Wijst de vordering van de benadeelde partij toe tot het hierna te noemen bedrag en veroordeelt verdachte om aan [naam 13] te betalen:
- de proceskosten die de benadeelde partij heeft gemaakt en ten behoeve van de tenuitvoerlegging van deze uitspraak alsnog zal maken, tot heden begroot op 107,76.
Verklaart de vordering van [naam 13] voor het overige niet-ontvankelijk. Dit deel van de vordering kan slechts bij de burgerlijke rechter worden aangebracht.
Wijst de vordering van de benadeelde partij toe tot het hierna te noemen bedrag en veroordeelt verdachte om aan [naam 14] te betalen:
- de proceskosten die de benadeelde partij heeft gemaakt en ten behoeve van de tenuitvoerlegging van deze uitspraak alsnog zal maken, tot heden begroot op 20,16.
Verklaart de vordering van [naam 14] voor het overige niet-ontvankelijk. Dit deel van de vordering kan slechts bij de burgerlijke rechter worden aangebracht.

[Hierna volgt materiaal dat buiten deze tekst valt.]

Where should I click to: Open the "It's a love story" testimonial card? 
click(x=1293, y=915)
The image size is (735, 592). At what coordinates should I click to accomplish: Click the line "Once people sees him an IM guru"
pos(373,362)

Dit vonnis is gewezen door mr. T.M.L. Wolters, voorzitter, mr. S.T. Kooistra en mr. E.P. van Sloten, rechters, bijgestaan door mr. L.T.A. Fokkema, griffier, en uitgesproken ter openbare terechtzitting van deze rechtbank op 08 december 2023.
Mr. E.P. van Sloten is buiten staat dit vonnis mede te ondertekenen.